Unsafe vs MemorySegments / Bounds checking...

Tue Nov 5 00:42:01 UTC 2024

Hey all,

I've written a simple benchmark to explore the issues discussed in this
thread and maybe quantify the relevant sources of overhead compared to
equivalent memory access via Unsafe.

https://gist.github.com/Spasi/b5de16a30bd9d12436c6bad6cfc3f742

My findings:

1. The alignment check appears to be just as (if not more) expensive
   than bounds checking.
2. The VarHandle / new-segment-per-access trick indeed works great when
   EA scalar replacement succeeds. All checks are eliminated and the
   entire memory address space is available.
3. The Scope::isAlive check is almost always hidden in the noise, but
   it does become noticable for single accesses or small loops (set a
   small offsetCount to test). I believe the fix for this is simple:
   add an override to the GlobalSession class that always returns true.

I also tested how VarHandle access behaves in deeply nested code and
I'm not seeing any evidence that VHs & MHs have extended inlining
budgets or any kind of special "inlining bubble/horizon" within which
EA is guaranteed to scalar-replace allocations.

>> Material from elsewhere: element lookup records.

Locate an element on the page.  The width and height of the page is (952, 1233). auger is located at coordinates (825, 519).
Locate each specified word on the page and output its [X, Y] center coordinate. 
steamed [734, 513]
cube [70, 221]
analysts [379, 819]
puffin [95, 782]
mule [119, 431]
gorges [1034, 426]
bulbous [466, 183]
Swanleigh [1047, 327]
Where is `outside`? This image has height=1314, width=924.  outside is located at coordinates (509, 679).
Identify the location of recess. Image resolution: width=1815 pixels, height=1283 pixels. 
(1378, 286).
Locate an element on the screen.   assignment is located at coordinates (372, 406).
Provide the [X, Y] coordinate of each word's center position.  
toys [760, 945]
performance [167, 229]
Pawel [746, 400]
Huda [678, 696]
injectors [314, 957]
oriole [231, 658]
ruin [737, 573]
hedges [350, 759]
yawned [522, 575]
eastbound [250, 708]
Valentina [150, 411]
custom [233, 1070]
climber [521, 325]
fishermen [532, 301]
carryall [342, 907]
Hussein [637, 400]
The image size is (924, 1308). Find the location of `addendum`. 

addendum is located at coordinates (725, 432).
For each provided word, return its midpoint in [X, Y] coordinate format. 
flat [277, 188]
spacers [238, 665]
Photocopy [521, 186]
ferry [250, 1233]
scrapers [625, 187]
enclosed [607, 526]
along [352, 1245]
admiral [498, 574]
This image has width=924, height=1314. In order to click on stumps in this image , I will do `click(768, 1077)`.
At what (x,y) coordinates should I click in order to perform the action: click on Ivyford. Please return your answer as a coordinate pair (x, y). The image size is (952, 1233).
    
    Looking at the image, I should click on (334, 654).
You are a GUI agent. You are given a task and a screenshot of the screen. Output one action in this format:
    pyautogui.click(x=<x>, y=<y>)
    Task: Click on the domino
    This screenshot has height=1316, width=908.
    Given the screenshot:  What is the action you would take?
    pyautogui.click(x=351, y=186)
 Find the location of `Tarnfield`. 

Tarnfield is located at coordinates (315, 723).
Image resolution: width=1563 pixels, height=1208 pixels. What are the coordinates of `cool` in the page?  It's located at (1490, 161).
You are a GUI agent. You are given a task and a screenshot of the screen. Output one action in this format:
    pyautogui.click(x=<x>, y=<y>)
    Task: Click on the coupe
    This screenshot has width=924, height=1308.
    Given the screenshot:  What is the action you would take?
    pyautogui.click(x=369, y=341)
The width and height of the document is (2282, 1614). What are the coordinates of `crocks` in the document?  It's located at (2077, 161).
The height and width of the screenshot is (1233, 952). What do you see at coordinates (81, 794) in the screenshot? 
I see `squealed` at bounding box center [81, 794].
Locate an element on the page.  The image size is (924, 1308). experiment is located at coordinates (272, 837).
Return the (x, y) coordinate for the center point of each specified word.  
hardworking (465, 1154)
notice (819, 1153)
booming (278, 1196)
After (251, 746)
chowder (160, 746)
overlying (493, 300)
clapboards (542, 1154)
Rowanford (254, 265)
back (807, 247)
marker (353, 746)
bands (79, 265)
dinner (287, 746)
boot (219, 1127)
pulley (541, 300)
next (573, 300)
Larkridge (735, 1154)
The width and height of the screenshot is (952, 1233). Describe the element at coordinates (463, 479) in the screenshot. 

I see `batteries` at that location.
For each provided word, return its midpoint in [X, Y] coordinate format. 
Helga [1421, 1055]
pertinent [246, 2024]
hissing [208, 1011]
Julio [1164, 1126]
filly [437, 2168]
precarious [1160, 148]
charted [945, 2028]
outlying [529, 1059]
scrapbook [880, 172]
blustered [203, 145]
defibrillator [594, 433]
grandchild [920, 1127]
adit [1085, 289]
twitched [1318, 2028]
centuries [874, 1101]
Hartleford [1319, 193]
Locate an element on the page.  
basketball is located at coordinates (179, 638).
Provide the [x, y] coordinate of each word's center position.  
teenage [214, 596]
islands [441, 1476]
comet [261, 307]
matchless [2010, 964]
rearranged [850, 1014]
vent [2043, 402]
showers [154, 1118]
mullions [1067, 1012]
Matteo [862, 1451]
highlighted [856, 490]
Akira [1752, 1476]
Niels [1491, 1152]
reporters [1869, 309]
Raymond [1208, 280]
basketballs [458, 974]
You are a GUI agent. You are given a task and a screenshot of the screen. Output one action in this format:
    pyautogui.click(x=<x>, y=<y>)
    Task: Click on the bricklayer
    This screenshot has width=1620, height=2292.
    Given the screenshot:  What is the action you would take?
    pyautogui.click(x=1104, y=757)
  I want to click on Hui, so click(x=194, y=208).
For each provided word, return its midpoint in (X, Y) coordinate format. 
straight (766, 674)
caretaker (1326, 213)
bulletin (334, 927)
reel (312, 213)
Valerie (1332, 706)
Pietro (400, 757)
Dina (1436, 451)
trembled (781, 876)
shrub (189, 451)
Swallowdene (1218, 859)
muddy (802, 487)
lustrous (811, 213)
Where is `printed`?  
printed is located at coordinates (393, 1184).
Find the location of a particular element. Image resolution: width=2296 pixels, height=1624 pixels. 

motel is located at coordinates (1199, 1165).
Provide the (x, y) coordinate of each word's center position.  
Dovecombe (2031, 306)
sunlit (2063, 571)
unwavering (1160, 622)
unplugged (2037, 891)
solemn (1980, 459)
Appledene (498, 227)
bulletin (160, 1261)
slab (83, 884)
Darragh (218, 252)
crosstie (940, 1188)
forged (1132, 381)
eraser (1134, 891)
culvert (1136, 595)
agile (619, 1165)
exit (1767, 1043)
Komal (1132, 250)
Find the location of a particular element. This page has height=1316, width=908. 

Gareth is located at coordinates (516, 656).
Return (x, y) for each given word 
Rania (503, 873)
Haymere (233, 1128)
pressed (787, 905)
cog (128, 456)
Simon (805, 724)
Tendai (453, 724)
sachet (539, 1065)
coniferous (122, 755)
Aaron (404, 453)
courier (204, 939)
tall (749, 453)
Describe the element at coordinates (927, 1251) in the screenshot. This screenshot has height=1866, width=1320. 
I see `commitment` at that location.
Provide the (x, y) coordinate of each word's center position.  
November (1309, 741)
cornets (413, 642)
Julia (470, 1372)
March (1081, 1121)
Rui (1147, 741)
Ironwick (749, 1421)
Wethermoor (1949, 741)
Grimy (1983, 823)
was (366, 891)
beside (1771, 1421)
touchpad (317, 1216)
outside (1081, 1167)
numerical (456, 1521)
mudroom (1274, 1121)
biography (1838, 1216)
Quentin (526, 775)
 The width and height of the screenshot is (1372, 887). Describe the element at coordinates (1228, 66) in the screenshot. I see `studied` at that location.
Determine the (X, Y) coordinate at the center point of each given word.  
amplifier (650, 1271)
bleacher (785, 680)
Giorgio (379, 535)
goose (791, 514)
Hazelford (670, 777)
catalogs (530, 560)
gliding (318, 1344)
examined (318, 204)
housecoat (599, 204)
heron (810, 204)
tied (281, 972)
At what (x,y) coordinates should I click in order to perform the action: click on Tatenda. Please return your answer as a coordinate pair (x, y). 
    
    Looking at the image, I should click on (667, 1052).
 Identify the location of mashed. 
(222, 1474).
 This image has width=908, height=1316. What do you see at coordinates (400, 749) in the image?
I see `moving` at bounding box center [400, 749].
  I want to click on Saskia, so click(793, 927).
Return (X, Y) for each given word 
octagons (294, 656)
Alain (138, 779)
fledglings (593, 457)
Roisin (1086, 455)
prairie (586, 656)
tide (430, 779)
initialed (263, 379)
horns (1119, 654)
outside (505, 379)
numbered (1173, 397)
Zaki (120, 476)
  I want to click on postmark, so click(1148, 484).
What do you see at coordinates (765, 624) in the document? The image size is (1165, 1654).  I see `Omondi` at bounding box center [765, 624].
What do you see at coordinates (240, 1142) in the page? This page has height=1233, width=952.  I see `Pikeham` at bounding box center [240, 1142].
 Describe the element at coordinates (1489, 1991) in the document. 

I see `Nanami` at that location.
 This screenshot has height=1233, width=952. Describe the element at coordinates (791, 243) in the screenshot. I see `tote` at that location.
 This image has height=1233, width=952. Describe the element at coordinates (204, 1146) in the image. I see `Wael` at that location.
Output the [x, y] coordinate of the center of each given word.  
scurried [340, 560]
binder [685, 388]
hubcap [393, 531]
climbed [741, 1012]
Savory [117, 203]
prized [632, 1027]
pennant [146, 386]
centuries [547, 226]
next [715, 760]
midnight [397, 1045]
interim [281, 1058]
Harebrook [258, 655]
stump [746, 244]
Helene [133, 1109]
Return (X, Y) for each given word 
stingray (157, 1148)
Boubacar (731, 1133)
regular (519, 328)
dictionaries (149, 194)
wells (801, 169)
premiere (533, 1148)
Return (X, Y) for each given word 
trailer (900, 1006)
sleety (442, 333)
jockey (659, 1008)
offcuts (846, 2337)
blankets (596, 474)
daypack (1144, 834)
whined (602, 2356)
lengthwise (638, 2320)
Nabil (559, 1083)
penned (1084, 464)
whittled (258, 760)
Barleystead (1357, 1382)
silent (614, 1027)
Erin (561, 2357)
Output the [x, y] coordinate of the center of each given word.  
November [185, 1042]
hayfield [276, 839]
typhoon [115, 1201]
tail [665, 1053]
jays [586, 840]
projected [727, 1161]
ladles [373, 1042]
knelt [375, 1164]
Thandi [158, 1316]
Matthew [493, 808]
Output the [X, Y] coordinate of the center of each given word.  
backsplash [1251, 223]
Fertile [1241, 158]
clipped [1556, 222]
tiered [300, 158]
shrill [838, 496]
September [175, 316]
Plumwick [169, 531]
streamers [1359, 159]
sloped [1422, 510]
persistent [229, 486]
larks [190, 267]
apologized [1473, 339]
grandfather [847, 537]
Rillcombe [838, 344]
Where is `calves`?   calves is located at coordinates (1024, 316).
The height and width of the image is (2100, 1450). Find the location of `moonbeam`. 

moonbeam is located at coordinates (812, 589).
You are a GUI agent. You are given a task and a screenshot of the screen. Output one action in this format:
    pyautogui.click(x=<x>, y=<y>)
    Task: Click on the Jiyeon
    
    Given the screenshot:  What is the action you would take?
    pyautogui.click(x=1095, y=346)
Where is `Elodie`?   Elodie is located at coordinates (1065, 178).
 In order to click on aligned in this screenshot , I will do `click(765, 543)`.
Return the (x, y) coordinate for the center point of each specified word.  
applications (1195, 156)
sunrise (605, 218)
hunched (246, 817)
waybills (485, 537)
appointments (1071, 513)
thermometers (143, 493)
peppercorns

https://gist.github.com/Spasi/513d57fc608d9b91bcd73751e71491d1

There are of course many @ForceInlined methods getting compiled for
each VH but, afaict, any method not part of the VH machinery is being
compiled using the standard inlining budgets. The maximum inline level
at least does not appear to be affected, there's no "reset" within the
VH boundaries.

Based on my results, there's no real (maybe 1 level?) difference
between the VarHandle trick and doing the equivalent without a
VarHandle and both approaches will suffer from extreme allocation
overhead in deep call sites.

- Ioannis

On Wed, 30 Oct 2024 at 11:58, Maurizio Cimadamore
<maurizio.cimadamore at oracle.com> wrote:
>
> Glad to hear that JDK 24 helped. This particular fix has also been
> backported and will be in 23.0.2.
>
> Maurizio
>
> On 29/10/2024 21:18, Brian S O'Neill wrote:
> > With JDK 24, the overall performance regression drops down to 1.9%,
> > which is similar to what I saw before JDK 23.
> >
> > On 2024-10-29 12:20 PM, Brian S O'Neill wrote:
> >> I'll try the latest JDK 24 build and report back. One thing that
> >> concerns me with the latest build is this error message when I enable
> >> large pages (which helps with performance):
> >>
> >> [0.027s][error][cds] Failed to commit static  region #3 (Heap)
> >> [0.027s][error][cds] Failed to read archived heap region into
> >> 0x00000007ffe00000
> >>
> >>
> >> On 2024-10-29 12:07 PM, Maurizio Cimadamore wrote:
> >>>
> >>> On 29/10/2024 18:35, Brian S O'Neill wrote:
> >>>> If you recall, I did send you a reproducer, and you did verify the
> >>>> regression. This is what led you to come up with a strategy to
> >>>> define a derived VarHandle. This helped somewhat, but you observed
> >>>> the inliner giving up when the code was embedded in a very large
> >>>> method. JDK 23 appears to have introduced a regression that has
> >>>> made this worse.
> >>>
> >>> The fact that you mention that 23 made it worse reminds me of [1],
> >>> where a fix in 23 created an issue for adapted memory access var
> >>> handles.
> >>>
> >>> If I recall correctly, the workaround we suggested was _also_ using
> >>> adapted var handles.
> >>>
> >>> So I wonder if (a) you were already running into the issue in [1]
> >>> and (b) because of that JDK 23 made it worse for you.
> >>>
> >>> Did you have a chance to try your project with the latest JDK 24
> >>> build? Is the regression gone there? That would be useful to know
> >>> regardless of the wider discussion.
> >>>
> >>> Maurizio
> >>>
> >>> [1] - https://mail.openjdk.org/pipermail/panama-dev/2024-
> >>> September/020643.html
> >>>
> >>
> >